Below, Fleetwood reveals what Jimi Hendrix means to him.
“There was this strange sort of rumour that had started in London. ‘Something is coming.’ ‘Have you heard about him?’ ‘He’s like nothing on earth’. ‘I can’t explain what’s gonna hit you’. Then we were all told about the show at the Bag O’Nails. Everyone tried to make it back from their various gigs, and if they weren’t playing they were all down that club. I was there with Peter [Green], Eric [Clapton] was there, Pete Townshend, Jeff Beck.
“Next thing we know, this mysterious rumoured entity, known as the Jimi Hendrix Experience, jumped on to this tiny little stage, which was completely consumed with two stacks of Marshalls and Mitch’s drum kit in the middle. All you can say is that everyone in that audience – especially guitar players – was sitting or standing with their mouths wide open.”
“Fleetwood Mac was rehearsing in a basement off Oxford Street. Unannounced, [early Mac producer] Mike Vernon came down and he had obviously hooked up with this young man known as Jimi Hendrix. And with all deference to the rest of the boys in Fleetwood Mac, including me, he was there to see and hear Peter.
“He was the sweetest, shyest creature. But you could tell there was a sense of mystery and mischief. He reminded me of Brian Jones – really shy and yet… not. Brian didn’t get a lot of credit. Jimi did. But they were both a very similar vibration.
“He didn’t play guitar that day. But you knew instinctively there was a presence in the room. And he just sat and hung and spoke a little bit here and there, then drifted off. And we had just met Jimi.
“There were other instances. Later on, in New York, we were playing at Steve Paul’s Scene club and Jimi came down, got up and jammed. I was being a bit of a worry wart. I remember hearing: ‘We don’t have a left-handed guitar.’ And, idiot that I was, I’m going: ‘What are we going to do?’ And I remember Jimi saying: ‘That doesn’t matter.’ And he proceeded to pick up one of Peter’s spare guitars and play it the wrong way round.

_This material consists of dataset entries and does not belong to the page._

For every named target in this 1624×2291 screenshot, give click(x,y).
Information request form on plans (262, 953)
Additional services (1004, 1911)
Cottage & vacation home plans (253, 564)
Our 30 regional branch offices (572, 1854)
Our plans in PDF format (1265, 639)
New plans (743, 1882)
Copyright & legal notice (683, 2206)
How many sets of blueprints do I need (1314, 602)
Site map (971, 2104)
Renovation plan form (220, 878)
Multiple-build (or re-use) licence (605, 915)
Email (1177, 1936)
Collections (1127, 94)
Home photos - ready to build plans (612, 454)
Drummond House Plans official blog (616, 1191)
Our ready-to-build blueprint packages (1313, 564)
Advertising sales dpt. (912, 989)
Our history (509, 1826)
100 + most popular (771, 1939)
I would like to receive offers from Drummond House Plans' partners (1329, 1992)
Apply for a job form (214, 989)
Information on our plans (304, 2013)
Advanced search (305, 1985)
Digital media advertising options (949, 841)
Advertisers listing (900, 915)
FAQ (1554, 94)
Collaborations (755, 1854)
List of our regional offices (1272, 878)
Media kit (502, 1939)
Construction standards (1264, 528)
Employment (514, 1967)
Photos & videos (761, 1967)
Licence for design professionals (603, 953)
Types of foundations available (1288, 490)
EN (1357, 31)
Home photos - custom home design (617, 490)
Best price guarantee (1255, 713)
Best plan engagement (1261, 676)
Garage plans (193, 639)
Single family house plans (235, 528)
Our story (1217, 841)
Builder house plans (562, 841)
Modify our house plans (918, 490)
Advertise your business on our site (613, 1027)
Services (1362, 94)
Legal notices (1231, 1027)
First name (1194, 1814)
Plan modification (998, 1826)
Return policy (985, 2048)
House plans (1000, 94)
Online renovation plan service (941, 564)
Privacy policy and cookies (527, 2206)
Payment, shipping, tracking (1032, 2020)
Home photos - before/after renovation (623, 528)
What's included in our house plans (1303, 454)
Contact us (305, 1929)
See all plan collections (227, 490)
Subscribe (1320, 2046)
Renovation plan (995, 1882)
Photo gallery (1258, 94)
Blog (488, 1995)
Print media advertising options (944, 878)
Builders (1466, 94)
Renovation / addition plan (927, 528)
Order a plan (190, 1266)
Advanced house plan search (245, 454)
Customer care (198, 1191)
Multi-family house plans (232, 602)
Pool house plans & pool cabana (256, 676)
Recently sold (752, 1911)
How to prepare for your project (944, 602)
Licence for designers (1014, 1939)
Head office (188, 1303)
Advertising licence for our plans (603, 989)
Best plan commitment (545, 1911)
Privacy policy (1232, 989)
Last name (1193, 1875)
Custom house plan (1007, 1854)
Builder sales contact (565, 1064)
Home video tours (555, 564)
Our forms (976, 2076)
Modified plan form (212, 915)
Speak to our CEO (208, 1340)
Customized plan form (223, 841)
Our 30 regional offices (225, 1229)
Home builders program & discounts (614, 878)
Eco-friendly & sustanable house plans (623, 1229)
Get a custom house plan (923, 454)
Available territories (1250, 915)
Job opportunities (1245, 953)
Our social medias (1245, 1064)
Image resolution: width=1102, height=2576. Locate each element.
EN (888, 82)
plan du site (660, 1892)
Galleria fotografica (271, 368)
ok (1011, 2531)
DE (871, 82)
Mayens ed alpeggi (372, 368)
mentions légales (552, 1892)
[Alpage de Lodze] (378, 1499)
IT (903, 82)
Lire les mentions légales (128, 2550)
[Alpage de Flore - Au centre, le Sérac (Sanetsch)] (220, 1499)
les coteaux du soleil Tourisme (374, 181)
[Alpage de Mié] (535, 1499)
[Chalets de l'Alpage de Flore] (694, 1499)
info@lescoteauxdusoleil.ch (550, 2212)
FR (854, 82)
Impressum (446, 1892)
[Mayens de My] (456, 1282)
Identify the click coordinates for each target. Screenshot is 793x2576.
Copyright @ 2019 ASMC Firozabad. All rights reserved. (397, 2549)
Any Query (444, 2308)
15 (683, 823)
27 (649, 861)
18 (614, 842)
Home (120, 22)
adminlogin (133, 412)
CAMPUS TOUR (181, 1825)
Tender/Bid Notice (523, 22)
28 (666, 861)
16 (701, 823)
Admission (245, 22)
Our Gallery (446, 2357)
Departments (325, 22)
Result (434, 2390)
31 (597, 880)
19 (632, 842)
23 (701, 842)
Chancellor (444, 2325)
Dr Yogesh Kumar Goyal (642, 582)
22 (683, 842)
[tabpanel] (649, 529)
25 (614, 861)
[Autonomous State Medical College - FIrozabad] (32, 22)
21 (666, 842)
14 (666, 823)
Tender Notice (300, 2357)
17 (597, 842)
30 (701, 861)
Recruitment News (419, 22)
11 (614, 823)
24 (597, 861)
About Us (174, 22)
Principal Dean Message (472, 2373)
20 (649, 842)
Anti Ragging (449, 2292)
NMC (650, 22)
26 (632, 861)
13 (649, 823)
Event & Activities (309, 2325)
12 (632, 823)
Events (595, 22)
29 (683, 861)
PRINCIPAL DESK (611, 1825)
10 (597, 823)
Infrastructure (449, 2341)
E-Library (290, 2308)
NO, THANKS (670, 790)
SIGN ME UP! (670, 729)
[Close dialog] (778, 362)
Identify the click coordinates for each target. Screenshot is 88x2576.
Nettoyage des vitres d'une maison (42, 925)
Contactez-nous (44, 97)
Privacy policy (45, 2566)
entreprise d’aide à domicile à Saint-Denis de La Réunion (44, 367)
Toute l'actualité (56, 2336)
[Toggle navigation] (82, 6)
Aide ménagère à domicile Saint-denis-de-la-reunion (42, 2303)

“It was so extraordinary, the complete command of his instrument. You go: ‘Well, how do you make a guitar do that? How’s he making this shit happen?’ And in the end it’s the touch. Jimi could literally pick up a guitar and play it upside-down with all the strings round the wrong way. He was part of the guitar. When you witnessed Jimi play, it was a total implosion of soul, body, music, touch, and the guitar just happened to be a tool in the middle of all that. Seeing that in motion was literally like poetry.”
What he meant to me
“One thing we learnt as young blues musicians is that if you’re a support player – which a rhythm section is – it’s important to catch the moment. The guys in the front are doing their shit, and you’re setting the stage, so you’re constantly listening and watching like a hawk. If you look at the Experience on stage, I just love the way that, like a teacher, Jimi conducted everything. Not only with his playing, but with body language and sign language, so Mitch and Noel could stay with him.
“He was a very kind player. He could fly into the stratosphere, but he would take the other players there with him. I always thought that was something I learnt from Peter as a player, and hopefully somewhat as a person. I get reminded of that [by Hendrix]. So that would be the lesson learnt. The kindness of the way he played, with everyone.”
The legacy of Jimi Hendrix
“How do I feel now when I see a T-shirt or poster with Jimi Hendrix on it? Well, the Irish sentimentality from my father’s side of the family means I would go: ‘What a crying shame.’ The very sad loss of someone so talented… You felt duped that someone like that had left. That Jimi hadn’t completed what you knew he should have. He was twenty-seven. What is it about that number? Jim Morrison. Janis Joplin. Kurt Cobain. There’s about eight or more who all left when they were twenty-seven. And they were all meteorite-type talents in their various ways.
“I think you have to end up celebrating Jimi’s music, and there’s a lot of it that he left behind. Without any shadow of a doubt, he would still have been an extraordinary player. I think he’d have remained incredibly inventive. He was such an alchemist. I can’t believe he wouldn’t have been enthralled, even at eighty years old. I would say, one hundred per cent, our man, had he remained with us, would have been beautifully active and developed all sorts of gifts to hand down to us to enjoy.”